Start of Record extracts

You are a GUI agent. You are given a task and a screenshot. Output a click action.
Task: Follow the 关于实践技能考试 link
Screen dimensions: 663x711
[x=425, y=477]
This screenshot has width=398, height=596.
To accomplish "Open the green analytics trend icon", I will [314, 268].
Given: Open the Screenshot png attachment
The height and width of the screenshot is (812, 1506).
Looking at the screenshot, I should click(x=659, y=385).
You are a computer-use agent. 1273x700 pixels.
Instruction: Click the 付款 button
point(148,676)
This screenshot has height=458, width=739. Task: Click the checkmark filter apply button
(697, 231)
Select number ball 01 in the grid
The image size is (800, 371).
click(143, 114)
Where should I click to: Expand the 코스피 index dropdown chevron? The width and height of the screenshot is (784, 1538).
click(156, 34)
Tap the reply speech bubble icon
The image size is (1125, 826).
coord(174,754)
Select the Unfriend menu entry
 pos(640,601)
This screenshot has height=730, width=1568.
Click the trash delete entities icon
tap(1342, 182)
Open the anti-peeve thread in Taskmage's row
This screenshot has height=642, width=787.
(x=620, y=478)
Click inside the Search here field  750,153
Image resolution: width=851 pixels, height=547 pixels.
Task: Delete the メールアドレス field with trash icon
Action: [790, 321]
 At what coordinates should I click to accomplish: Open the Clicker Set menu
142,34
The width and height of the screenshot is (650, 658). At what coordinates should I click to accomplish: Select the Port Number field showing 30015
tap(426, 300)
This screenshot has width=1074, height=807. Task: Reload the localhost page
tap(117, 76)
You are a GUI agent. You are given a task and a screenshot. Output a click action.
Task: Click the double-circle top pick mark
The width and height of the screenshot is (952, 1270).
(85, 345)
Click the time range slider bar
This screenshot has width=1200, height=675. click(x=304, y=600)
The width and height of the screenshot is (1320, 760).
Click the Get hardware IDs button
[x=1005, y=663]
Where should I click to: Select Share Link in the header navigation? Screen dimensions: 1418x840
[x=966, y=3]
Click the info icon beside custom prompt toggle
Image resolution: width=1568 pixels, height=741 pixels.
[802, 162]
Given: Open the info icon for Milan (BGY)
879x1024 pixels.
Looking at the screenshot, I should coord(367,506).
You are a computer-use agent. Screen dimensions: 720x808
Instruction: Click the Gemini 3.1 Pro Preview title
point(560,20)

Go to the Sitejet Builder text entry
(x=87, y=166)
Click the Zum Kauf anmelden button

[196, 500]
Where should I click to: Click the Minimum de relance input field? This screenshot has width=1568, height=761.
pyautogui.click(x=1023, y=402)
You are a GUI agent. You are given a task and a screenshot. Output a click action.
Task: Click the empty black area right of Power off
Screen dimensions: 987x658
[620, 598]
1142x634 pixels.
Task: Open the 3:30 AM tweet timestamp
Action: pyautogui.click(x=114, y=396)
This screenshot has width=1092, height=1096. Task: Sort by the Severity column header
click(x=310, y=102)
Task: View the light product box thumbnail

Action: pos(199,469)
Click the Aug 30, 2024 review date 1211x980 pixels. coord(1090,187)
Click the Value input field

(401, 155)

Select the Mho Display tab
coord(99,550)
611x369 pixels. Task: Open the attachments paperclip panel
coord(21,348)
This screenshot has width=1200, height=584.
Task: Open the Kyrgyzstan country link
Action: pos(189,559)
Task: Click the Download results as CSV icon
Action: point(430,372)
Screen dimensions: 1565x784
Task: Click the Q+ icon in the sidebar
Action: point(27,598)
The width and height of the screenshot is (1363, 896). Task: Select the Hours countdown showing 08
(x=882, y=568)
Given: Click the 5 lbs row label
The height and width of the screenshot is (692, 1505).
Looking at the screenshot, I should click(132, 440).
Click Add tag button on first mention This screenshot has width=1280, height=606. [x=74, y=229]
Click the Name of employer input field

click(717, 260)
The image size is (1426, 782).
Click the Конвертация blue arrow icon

End of Record extracts

## Exercise:
Output every entry again, exactly as given.

## Worked solution:
You are a GUI agent. You are given a task and a screenshot. Output a click action.
Task: Follow the 关于实践技能考试 link
Screen dimensions: 663x711
[x=425, y=477]
This screenshot has width=398, height=596.
To accomplish "Open the green analytics trend icon", I will [314, 268].
Given: Open the Screenshot png attachment
The height and width of the screenshot is (812, 1506).
Looking at the screenshot, I should click(x=659, y=385).
You are a computer-use agent. 1273x700 pixels.
Instruction: Click the 付款 button
point(148,676)
This screenshot has height=458, width=739. Task: Click the checkmark filter apply button
(697, 231)
Select number ball 01 in the grid
The image size is (800, 371).
click(143, 114)
Where should I click to: Expand the 코스피 index dropdown chevron? The width and height of the screenshot is (784, 1538).
click(156, 34)
Tap the reply speech bubble icon
The image size is (1125, 826).
coord(174,754)
Select the Unfriend menu entry
 pos(640,601)
This screenshot has height=730, width=1568.
Click the trash delete entities icon
tap(1342, 182)
Open the anti-peeve thread in Taskmage's row
This screenshot has height=642, width=787.
(x=620, y=478)
Click inside the Search here field  750,153
Image resolution: width=851 pixels, height=547 pixels.
Task: Delete the メールアドレス field with trash icon
Action: [790, 321]
 At what coordinates should I click to accomplish: Open the Clicker Set menu
142,34
The width and height of the screenshot is (650, 658). At what coordinates should I click to accomplish: Select the Port Number field showing 30015
tap(426, 300)
This screenshot has width=1074, height=807. Task: Reload the localhost page
tap(117, 76)
You are a GUI agent. You are given a task and a screenshot. Output a click action.
Task: Click the double-circle top pick mark
The width and height of the screenshot is (952, 1270).
(85, 345)
Click the time range slider bar
This screenshot has width=1200, height=675. click(x=304, y=600)
The width and height of the screenshot is (1320, 760).
Click the Get hardware IDs button
[x=1005, y=663]
Where should I click to: Select Share Link in the header navigation? Screen dimensions: 1418x840
[x=966, y=3]
Click the info icon beside custom prompt toggle
Image resolution: width=1568 pixels, height=741 pixels.
[802, 162]
Given: Open the info icon for Milan (BGY)
879x1024 pixels.
Looking at the screenshot, I should coord(367,506).
You are a computer-use agent. Screen dimensions: 720x808
Instruction: Click the Gemini 3.1 Pro Preview title
point(560,20)

Go to the Sitejet Builder text entry
(x=87, y=166)
Click the Zum Kauf anmelden button

[196, 500]
Where should I click to: Click the Minimum de relance input field? This screenshot has width=1568, height=761.
pyautogui.click(x=1023, y=402)
You are a GUI agent. You are given a task and a screenshot. Output a click action.
Task: Click the empty black area right of Power off
Screen dimensions: 987x658
[620, 598]
1142x634 pixels.
Task: Open the 3:30 AM tweet timestamp
Action: pyautogui.click(x=114, y=396)
This screenshot has width=1092, height=1096. Task: Sort by the Severity column header
click(x=310, y=102)
Task: View the light product box thumbnail

Action: pos(199,469)
Click the Aug 30, 2024 review date 1211x980 pixels. coord(1090,187)
Click the Value input field

(401, 155)

Select the Mho Display tab
coord(99,550)
611x369 pixels. Task: Open the attachments paperclip panel
coord(21,348)
This screenshot has width=1200, height=584.
Task: Open the Kyrgyzstan country link
Action: pos(189,559)
Task: Click the Download results as CSV icon
Action: point(430,372)
Screen dimensions: 1565x784
Task: Click the Q+ icon in the sidebar
Action: point(27,598)
The width and height of the screenshot is (1363, 896). Task: Select the Hours countdown showing 08
(x=882, y=568)
Given: Click the 5 lbs row label
The height and width of the screenshot is (692, 1505).
Looking at the screenshot, I should click(132, 440).
Click Add tag button on first mention This screenshot has width=1280, height=606. [x=74, y=229]
Click the Name of employer input field

click(717, 260)
The image size is (1426, 782).
Click the Конвертация blue arrow icon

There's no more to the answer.